The Multipleitis Disease
“…citing
multiple people …” (my emphasis)
Journalists
are afflicted with the disease mentioned in the heading–Multipleitis. And, MS
Word is the carrier for this disease. I know. I am typing the full name of the
disease, multipleit is, and the software changes it to, multipleit is, as it
has earlier in this sentence.
Only
when I bang hard and multiple times (the editor, if I had one, would
have/should have struck multiple and rewrote the phrase as “…bang hard
repeatedly…”) on the keys in the keyboard, MS Word wakes up and gives me the permission
to type what I wish to type, multipleitis. Ha, ha … I finally got what I
wanted, no matter MS Word disapproves of my usage by underlining the offending
word with a squiggly line.
In
my wordsmithy, I use simple words like “many” in place of “multiple”. An
example: as I drove from Tejpur to Guwahati, I saw so many children, many of
them girls, going to school, I felt the nation is on the right track. If
I am afflicted by multipleitis (copy pasted from above, again with the red
squiggly line) I would have written, as most journalists do these days, “I saw
multiple children, multiple of them girls, going to school … Yuk, yuk, I was
vomiting even as I typed the alternative.
I admit that "multiple" is more indicative of a numerical measure, like one time, twice ...multiple times, as compared to many (does not differentiate between two times and a dozen times, for example). Then, I have a another alternative for you: "a number of times". I would like a derivative of multiple, "multiplicity" that calmost means uncounted/uncountable, more the former than the latter. That is it, of course, beyond the multiplication tables, the proper place for use of a derivative of the root word, "multiple".
The
opening line of this post is from The Guardian, a newspaper I go to
everyday without fail, indeed many times to check for updates and new material.

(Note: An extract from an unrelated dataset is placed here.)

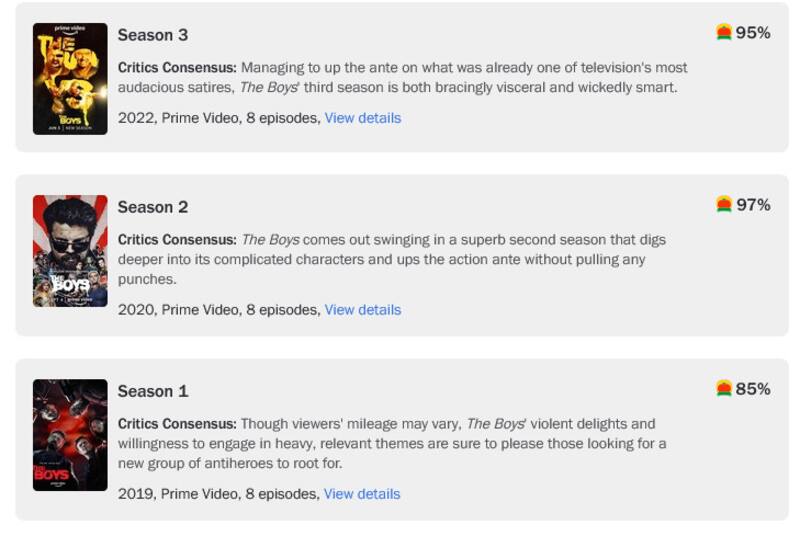Select the 95% Tomatometer score
Screen dimensions: 800x536
tap(753, 33)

For it to have fallen ill with multipleitis, I bury my face in my hands. I have
no idea how to cure this disease. Perhaps I would approach the US Food and Drug
Administration and plead with them many times to find an antidote.
Raghuram
Ekambaram
2 comments:
I tried to juggle multiple watermelons, but gravity had multiple objections.
et tu Matheikal! You can’t believe how many “multiple” you go through in a single newspaper column. I wonder how this could have happened!